*** Opening SUPPLIED MATERIAL ***
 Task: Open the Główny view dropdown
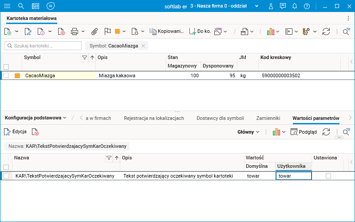(249, 132)
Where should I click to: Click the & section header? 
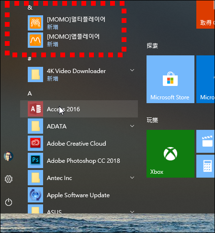pyautogui.click(x=30, y=7)
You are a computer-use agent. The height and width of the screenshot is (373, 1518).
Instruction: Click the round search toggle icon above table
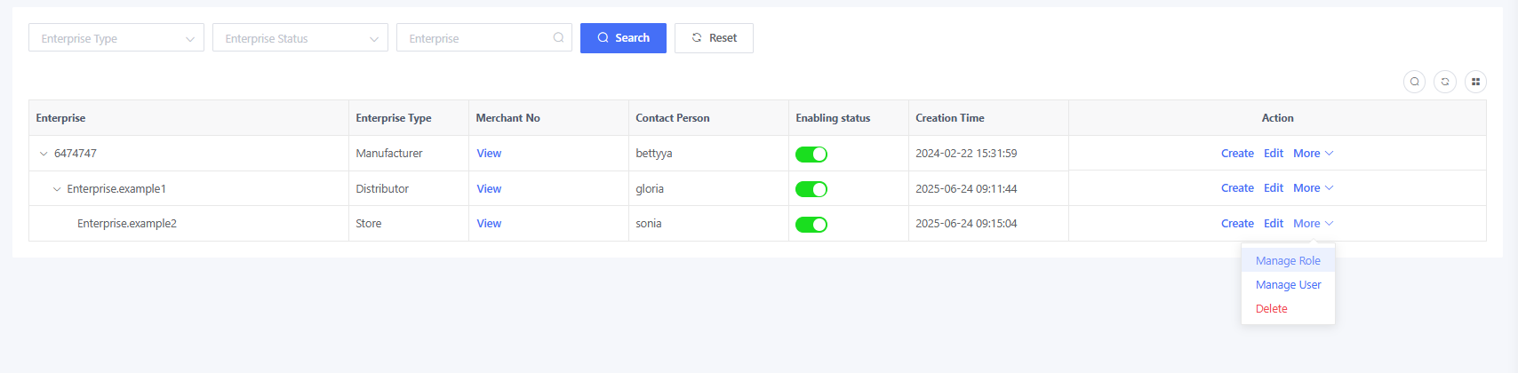[x=1414, y=82]
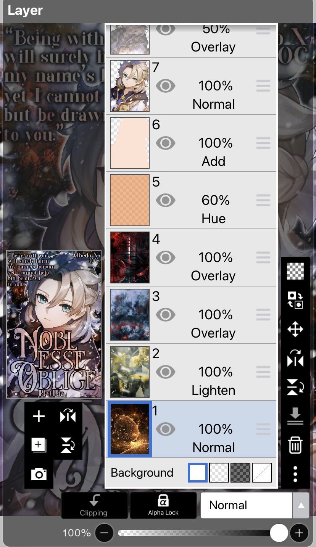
*** Closing SUPPLIED MATERIAL ***
■ TASK: Retype exactly the lines from the line containing "Where should I" through the end of the entries above, including both ends, and leave every picture out.

■ SOLUTION TO THE PROBLEM:
Where should I click to: Click the & section header? 
pyautogui.click(x=30, y=7)
You are a computer-use agent. The height and width of the screenshot is (373, 1518).
Instruction: Click the round search toggle icon above table
[x=1414, y=82]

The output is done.